I had managed, during the rather short period when I was with you, to establish a reasonable correlation between actuality and what I had created in my mind, between your physical being and the person I knew through letters. I had come to know and like the little things that make the differences in people—the sound of your voice, the way you tan, the languorous, comfortable way you curl up in a booth, the trick you have of licking the air with your tongue when discussing an idea, almost as though you were literally tasting it, the way you double your legs under you when sitting on a couch—all these things were making you at last a three-dimensional, and desirable, person. I knew, that last night, as I sat in the car and watched you talk as the moonlight played about your sensuous face and feminine body, that you were a woman I could easily love (as a real being, not as an ideal), although I knew at the same time that you have no inclination to brook any such idea.
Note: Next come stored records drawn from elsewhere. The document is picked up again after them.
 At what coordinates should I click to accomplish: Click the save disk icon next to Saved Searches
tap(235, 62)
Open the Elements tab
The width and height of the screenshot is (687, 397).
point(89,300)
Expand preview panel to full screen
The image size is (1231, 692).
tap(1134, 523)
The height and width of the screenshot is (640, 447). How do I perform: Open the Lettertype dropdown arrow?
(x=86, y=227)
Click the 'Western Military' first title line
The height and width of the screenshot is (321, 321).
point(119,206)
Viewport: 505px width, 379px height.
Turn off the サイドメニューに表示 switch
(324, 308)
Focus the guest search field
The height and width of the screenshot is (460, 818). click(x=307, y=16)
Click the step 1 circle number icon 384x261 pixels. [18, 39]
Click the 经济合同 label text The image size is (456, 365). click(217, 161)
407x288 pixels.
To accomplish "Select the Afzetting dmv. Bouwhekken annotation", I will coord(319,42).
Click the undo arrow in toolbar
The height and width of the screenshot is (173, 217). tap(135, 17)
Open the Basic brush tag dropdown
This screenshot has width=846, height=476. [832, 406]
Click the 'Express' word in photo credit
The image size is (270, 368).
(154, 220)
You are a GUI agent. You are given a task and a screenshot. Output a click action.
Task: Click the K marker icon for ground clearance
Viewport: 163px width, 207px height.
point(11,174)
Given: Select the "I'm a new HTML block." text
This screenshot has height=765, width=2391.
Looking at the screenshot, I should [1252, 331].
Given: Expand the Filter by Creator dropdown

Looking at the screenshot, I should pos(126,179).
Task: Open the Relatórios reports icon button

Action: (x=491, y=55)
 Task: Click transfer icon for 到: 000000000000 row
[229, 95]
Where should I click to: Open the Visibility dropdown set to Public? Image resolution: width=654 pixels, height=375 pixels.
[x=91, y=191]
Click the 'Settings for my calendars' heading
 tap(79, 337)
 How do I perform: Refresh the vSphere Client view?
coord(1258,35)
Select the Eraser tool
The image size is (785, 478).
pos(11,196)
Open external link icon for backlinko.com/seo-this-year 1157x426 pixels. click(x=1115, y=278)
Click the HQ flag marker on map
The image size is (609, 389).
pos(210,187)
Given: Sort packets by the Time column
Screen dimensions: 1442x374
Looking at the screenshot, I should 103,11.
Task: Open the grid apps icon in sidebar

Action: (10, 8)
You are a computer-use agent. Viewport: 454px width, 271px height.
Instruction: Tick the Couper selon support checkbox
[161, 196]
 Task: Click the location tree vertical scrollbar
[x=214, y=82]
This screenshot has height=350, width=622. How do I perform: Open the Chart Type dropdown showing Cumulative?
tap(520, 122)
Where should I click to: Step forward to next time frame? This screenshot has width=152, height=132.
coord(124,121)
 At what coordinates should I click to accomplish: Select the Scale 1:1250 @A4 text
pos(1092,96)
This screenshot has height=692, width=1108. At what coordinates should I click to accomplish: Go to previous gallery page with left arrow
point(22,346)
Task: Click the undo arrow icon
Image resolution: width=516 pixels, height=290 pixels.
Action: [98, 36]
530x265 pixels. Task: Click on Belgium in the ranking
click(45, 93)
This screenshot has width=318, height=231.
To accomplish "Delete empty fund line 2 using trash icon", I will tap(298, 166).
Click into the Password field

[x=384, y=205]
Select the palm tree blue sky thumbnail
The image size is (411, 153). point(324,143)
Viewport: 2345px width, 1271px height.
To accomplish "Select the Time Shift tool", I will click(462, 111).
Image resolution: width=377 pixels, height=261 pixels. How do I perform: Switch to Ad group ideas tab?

Can you tell me something that you’ve never told anyone else?

I saw the Spice Girls in concert and their movie, Spice World. On opening night.

Shut up.

Is there anything you wish I’d asked you?

Will you “retire” from Sylvia Plath?

Bucket list?

It seems like travel is always a bucket list item: I’d like to see the Grand Canyon, to visit the area where Gail Crowther lives in England, visit Baseball Hall of Fame, and see a World Series game. Most recently checked-off items were to go to Pittsburgh (awesome city), visit New Zealand, and to catch a home run ball (admittedly it was during batting practice and there were about twelve people in the ballpark; I tracked it off the bat and positioned myself to catch it nonetheless).


Peter K. Steinberg is coeditor of the two-volume edition of The Letters of Sylvia Plath (Faber & Faber/HarperCollins, 2017/2018). He lives in the Boston area.

David Trinidad’s latest book is Swinging on a Star (Turtle Point Press, 2017). He lives in Chicago.